A first-passage approach to diffusion-influenced reversible binding: insights into nanoscale signaling at the presynapse

Abstract: Synaptic transmission between neurons is governed by a cascade of stochastic reaction-diffusion events that lead to calcium-induced vesicle release of neurotransmitter. Since experimental measurements of such systems are challenging due their nanometer and sub-millisecond scale, numerical simulations remain the principal tool for studying calcium dependent synaptic vesicle fusion, despite limitations of time-consuming calculations. In this paper we develop an analytical solution to rapidly explore dynamical stochastic reaction-diffusion problems, based on first-passage times. This is the first analytical model that accounts simultaneously for relevant statistical features of calcium ion diffusion, buffering, and its binding/unbinding reaction with a vesicular sensor. In particular, unbinding kinetics are shown to have a major impact on the calcium sensor's occupancy probability on a millisecond scale and therefore cannot be neglected.

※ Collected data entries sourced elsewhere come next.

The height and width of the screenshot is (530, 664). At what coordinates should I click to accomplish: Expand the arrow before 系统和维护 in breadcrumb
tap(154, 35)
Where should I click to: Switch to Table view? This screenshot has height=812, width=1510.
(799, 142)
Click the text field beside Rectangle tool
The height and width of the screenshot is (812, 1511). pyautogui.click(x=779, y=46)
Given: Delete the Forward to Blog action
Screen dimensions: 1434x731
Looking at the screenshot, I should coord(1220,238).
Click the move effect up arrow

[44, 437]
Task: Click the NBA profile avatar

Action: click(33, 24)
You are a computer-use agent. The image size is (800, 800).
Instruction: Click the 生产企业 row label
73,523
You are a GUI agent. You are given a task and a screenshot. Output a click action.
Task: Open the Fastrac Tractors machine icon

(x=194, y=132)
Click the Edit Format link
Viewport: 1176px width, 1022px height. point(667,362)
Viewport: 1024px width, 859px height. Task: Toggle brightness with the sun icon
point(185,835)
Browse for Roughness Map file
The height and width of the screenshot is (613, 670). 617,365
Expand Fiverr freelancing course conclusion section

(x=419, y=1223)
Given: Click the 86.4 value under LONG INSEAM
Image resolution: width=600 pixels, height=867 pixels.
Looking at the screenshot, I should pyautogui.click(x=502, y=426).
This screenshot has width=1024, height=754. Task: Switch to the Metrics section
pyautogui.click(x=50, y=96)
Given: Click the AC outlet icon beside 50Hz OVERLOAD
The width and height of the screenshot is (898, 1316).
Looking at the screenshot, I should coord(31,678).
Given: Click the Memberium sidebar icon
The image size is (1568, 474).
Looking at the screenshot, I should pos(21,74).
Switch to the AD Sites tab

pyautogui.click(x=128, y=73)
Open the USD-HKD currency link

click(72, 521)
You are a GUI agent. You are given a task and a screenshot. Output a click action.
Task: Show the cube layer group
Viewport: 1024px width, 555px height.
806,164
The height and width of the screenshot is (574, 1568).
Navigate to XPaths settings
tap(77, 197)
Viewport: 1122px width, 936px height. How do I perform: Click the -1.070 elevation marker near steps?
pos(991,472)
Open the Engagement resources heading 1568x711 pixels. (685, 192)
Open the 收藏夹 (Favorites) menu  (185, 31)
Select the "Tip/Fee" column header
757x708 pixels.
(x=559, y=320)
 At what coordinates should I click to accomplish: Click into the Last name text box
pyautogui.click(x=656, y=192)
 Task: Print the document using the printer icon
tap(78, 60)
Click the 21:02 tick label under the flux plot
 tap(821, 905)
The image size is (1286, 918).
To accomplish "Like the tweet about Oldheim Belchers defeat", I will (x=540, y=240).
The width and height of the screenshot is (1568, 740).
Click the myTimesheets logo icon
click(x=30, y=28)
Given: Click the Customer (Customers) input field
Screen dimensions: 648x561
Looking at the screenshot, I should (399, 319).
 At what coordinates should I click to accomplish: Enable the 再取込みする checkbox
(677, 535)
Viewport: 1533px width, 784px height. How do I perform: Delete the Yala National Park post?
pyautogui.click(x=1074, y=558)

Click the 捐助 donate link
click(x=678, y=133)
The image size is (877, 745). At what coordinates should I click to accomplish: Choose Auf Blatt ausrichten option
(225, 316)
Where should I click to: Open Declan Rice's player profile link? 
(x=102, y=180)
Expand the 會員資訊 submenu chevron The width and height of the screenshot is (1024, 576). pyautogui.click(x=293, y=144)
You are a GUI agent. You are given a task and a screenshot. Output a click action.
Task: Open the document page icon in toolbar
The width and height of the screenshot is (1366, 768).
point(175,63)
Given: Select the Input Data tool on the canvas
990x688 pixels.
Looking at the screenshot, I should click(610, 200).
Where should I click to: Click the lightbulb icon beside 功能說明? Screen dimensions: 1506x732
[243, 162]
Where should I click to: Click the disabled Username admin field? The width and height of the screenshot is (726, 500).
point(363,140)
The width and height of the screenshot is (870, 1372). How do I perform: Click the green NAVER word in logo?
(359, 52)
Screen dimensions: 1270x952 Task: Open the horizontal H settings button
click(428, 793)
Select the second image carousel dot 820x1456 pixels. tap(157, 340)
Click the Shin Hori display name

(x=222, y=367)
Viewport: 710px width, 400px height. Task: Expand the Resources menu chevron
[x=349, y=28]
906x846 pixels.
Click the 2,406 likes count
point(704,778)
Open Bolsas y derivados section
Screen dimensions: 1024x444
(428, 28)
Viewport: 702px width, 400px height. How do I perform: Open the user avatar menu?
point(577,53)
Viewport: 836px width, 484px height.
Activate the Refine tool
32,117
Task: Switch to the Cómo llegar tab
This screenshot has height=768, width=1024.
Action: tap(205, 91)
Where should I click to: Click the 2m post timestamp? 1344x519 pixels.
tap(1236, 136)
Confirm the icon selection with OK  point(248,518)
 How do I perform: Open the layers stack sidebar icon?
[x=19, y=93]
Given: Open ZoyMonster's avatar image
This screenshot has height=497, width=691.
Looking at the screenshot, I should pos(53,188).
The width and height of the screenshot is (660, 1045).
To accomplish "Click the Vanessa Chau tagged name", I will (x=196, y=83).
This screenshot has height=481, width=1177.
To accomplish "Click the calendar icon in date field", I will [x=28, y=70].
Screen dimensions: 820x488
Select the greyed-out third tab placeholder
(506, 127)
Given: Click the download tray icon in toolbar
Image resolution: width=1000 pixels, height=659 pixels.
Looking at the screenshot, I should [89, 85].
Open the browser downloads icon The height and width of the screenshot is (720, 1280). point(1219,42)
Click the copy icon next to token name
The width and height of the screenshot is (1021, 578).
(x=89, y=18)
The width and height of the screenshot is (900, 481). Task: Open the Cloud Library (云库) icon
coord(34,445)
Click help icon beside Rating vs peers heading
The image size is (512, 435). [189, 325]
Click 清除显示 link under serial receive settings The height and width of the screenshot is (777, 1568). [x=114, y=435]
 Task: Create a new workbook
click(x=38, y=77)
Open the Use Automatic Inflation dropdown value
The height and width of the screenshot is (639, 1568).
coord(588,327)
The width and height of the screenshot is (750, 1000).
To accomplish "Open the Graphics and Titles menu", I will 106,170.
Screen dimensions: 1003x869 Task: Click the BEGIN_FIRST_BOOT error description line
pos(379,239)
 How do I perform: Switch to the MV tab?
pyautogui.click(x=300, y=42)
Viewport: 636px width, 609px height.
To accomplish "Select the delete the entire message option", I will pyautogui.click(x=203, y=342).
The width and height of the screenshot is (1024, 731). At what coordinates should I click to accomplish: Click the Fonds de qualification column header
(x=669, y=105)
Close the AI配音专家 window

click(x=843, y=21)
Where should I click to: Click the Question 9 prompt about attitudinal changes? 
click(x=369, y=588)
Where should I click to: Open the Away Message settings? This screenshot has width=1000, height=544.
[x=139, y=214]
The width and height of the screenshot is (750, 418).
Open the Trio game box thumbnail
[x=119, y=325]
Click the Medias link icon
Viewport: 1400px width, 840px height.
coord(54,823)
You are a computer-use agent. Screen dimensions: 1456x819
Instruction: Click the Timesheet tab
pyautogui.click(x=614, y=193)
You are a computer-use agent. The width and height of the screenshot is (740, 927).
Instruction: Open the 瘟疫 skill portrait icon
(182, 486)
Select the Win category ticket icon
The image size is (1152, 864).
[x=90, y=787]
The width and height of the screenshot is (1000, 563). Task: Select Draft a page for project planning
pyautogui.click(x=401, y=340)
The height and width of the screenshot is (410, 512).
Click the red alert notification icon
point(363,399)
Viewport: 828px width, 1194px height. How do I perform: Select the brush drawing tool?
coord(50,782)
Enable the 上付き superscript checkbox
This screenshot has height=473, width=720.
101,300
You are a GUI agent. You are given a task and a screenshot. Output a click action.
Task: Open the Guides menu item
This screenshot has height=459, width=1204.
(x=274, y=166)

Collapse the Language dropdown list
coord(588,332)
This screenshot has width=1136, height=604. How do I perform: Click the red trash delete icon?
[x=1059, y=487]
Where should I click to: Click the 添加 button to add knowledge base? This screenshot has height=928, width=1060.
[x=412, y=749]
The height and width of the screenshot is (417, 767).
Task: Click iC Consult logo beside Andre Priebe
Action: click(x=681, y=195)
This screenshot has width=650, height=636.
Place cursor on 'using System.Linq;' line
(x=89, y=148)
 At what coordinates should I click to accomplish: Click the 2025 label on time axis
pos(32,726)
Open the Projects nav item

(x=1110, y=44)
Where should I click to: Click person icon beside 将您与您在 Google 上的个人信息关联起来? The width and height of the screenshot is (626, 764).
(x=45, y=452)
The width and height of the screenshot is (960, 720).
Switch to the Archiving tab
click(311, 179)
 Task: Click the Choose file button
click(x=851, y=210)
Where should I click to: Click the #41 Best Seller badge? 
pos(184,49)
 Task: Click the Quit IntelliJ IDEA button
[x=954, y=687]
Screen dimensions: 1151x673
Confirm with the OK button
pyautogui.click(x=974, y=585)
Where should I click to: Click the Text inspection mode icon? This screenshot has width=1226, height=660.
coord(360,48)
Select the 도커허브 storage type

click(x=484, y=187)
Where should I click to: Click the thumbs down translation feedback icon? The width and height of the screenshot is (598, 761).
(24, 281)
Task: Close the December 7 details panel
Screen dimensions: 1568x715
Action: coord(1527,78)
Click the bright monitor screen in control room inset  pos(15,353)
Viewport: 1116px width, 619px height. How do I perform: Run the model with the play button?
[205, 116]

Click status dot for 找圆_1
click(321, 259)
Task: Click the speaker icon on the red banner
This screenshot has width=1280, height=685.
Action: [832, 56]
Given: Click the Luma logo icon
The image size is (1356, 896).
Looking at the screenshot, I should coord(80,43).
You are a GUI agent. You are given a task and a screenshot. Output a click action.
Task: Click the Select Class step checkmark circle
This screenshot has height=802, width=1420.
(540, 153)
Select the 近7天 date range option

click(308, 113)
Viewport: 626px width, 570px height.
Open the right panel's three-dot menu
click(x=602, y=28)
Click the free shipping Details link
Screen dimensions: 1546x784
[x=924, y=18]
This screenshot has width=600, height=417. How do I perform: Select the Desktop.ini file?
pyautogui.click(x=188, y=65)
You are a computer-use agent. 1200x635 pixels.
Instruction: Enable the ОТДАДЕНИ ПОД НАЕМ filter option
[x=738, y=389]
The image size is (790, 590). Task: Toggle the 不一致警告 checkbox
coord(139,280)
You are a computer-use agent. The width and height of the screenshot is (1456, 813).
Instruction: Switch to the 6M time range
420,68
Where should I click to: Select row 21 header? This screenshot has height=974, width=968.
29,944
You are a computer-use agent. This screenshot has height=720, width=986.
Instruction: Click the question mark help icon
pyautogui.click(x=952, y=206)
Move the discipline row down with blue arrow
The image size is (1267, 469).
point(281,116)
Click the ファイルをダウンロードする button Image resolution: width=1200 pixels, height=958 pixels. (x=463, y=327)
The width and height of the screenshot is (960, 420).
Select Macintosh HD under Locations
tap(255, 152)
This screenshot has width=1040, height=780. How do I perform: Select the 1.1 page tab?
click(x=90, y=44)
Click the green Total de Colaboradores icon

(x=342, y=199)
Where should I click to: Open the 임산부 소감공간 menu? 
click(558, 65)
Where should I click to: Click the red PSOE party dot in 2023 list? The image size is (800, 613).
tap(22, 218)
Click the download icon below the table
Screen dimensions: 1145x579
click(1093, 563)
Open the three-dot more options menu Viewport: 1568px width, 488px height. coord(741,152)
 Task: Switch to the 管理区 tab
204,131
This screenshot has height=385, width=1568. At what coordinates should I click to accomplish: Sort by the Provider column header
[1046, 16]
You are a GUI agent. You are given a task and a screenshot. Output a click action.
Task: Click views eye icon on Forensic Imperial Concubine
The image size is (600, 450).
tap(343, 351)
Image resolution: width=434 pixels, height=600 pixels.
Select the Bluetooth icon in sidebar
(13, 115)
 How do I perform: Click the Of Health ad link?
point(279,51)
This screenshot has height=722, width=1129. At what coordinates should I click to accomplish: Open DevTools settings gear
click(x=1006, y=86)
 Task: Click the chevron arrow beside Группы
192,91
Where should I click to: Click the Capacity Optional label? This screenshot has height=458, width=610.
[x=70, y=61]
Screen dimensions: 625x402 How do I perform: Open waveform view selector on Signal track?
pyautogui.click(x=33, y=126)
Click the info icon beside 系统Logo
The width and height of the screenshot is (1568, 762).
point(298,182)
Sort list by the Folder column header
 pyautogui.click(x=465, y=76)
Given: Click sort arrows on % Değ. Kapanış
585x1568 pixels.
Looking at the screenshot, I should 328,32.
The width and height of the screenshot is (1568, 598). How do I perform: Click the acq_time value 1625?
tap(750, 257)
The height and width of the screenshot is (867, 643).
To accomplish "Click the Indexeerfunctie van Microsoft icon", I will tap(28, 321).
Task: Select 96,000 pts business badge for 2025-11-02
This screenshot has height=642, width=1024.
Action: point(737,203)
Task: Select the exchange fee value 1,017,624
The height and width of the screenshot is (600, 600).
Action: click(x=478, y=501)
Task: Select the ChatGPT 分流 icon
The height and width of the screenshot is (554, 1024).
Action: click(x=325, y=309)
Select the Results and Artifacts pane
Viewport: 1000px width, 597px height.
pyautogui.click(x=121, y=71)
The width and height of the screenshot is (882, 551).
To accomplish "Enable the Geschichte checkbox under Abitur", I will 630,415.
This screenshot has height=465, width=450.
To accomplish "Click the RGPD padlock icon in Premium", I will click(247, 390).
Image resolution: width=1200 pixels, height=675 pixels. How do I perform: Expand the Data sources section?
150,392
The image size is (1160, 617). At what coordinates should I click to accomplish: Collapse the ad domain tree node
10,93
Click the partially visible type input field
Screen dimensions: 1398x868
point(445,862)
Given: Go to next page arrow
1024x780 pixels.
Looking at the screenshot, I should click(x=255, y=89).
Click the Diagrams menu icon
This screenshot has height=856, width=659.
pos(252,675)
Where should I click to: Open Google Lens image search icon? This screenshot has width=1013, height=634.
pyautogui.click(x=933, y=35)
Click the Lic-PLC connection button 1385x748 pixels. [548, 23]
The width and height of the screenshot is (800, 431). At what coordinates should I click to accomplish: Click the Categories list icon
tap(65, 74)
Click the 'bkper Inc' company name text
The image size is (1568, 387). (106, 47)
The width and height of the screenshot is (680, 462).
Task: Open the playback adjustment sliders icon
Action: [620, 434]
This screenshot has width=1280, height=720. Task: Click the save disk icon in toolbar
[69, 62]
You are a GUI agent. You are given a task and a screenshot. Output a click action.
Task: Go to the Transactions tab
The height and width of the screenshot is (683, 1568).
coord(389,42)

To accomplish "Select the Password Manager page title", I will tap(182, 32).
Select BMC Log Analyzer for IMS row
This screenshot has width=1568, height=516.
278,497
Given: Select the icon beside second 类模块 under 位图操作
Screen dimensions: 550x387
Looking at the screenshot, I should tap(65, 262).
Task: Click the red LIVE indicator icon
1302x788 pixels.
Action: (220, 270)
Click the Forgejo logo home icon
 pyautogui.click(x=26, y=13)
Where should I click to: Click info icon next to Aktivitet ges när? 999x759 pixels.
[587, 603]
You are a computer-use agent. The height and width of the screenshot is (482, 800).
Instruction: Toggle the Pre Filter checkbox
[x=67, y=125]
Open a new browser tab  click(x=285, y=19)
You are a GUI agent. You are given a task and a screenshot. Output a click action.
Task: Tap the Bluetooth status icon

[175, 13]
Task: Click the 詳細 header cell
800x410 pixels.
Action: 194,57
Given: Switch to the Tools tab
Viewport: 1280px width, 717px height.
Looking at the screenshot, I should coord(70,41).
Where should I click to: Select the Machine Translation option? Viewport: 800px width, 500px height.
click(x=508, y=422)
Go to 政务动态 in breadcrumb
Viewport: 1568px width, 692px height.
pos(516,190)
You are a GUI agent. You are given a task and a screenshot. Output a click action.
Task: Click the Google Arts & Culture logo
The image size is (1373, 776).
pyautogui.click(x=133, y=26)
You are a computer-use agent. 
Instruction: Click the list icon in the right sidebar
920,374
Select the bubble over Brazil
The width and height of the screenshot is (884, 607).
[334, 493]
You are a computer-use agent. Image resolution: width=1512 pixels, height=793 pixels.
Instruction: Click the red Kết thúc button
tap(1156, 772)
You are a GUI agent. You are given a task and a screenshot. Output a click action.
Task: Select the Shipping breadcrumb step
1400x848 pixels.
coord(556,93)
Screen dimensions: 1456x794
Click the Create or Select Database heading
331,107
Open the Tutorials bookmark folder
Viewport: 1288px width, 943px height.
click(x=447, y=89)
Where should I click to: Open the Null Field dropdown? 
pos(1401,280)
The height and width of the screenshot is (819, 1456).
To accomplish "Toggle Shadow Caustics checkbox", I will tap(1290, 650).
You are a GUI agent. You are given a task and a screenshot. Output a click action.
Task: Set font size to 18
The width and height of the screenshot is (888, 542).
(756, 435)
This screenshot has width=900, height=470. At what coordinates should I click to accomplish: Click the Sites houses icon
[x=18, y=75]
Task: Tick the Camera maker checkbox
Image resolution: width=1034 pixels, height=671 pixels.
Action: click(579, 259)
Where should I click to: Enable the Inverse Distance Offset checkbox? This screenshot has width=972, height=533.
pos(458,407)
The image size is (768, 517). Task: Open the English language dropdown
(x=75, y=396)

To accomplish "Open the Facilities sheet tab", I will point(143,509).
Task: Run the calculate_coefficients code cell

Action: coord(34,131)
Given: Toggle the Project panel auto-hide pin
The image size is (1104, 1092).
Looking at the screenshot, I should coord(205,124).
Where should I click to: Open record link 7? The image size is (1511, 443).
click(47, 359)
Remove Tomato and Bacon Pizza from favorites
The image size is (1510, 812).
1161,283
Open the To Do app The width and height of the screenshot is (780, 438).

Using Monte Carlo simulations we validated our analytical solution for instantaneous calcium influx and that through voltage-gated calcium channels. Overall we present a fast and rigorous analytical tool to study simplified reaction-diffusion systems that allow a systematic exploration of the biophysical parameters at a molecular scale, while correctly accounting for the statistical nature of molecular interactions within cells, that can also serve as a building block for more general cell signaling simulators.